- [Work request] Each record should be written out exactly as given.

(Stored data)
== == ==
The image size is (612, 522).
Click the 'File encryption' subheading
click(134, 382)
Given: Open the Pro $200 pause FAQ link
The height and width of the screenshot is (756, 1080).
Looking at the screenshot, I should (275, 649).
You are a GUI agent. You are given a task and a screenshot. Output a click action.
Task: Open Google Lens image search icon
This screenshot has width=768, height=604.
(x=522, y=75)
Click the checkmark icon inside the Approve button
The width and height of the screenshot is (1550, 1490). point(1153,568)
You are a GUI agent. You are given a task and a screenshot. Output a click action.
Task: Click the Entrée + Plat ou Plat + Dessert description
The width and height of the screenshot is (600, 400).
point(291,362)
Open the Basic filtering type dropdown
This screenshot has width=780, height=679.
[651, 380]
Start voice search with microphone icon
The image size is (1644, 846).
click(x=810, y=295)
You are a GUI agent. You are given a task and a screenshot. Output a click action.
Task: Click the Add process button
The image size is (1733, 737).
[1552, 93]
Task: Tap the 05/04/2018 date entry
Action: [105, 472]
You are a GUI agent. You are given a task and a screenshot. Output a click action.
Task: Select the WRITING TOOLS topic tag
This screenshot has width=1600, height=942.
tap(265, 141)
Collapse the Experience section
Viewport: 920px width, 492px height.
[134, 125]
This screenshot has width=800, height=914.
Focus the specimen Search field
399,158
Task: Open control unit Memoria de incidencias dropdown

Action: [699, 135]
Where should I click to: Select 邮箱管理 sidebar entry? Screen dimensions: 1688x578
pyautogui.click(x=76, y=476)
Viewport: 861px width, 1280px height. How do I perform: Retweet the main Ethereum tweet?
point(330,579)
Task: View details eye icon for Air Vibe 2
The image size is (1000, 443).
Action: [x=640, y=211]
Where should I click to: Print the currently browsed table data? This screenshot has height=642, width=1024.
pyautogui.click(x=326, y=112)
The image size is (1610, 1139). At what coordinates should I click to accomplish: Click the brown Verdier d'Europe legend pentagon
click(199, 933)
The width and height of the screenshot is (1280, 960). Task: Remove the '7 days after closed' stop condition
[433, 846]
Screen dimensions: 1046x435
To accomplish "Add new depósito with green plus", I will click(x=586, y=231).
== == ==
- [Solution to this task]
The image size is (612, 522).
Click the 'File encryption' subheading
click(134, 382)
Given: Open the Pro $200 pause FAQ link
The height and width of the screenshot is (756, 1080).
Looking at the screenshot, I should (275, 649).
You are a GUI agent. You are given a task and a screenshot. Output a click action.
Task: Open Google Lens image search icon
This screenshot has width=768, height=604.
(x=522, y=75)
Click the checkmark icon inside the Approve button
The width and height of the screenshot is (1550, 1490). point(1153,568)
You are a GUI agent. You are given a task and a screenshot. Output a click action.
Task: Click the Entrée + Plat ou Plat + Dessert description
The width and height of the screenshot is (600, 400).
point(291,362)
Open the Basic filtering type dropdown
This screenshot has width=780, height=679.
[651, 380]
Start voice search with microphone icon
The image size is (1644, 846).
click(x=810, y=295)
You are a GUI agent. You are given a task and a screenshot. Output a click action.
Task: Click the Add process button
The image size is (1733, 737).
[1552, 93]
Task: Tap the 05/04/2018 date entry
Action: [105, 472]
You are a GUI agent. You are given a task and a screenshot. Output a click action.
Task: Select the WRITING TOOLS topic tag
This screenshot has width=1600, height=942.
tap(265, 141)
Collapse the Experience section
Viewport: 920px width, 492px height.
[134, 125]
This screenshot has width=800, height=914.
Focus the specimen Search field
399,158
Task: Open control unit Memoria de incidencias dropdown

Action: [699, 135]
Where should I click to: Select 邮箱管理 sidebar entry? Screen dimensions: 1688x578
pyautogui.click(x=76, y=476)
Viewport: 861px width, 1280px height. How do I perform: Retweet the main Ethereum tweet?
point(330,579)
Task: View details eye icon for Air Vibe 2
The image size is (1000, 443).
Action: [x=640, y=211]
Where should I click to: Print the currently browsed table data? This screenshot has height=642, width=1024.
pyautogui.click(x=326, y=112)
The image size is (1610, 1139). At what coordinates should I click to accomplish: Click the brown Verdier d'Europe legend pentagon
click(199, 933)
The width and height of the screenshot is (1280, 960). Task: Remove the '7 days after closed' stop condition
[433, 846]
Screen dimensions: 1046x435
To accomplish "Add new depósito with green plus", I will click(x=586, y=231).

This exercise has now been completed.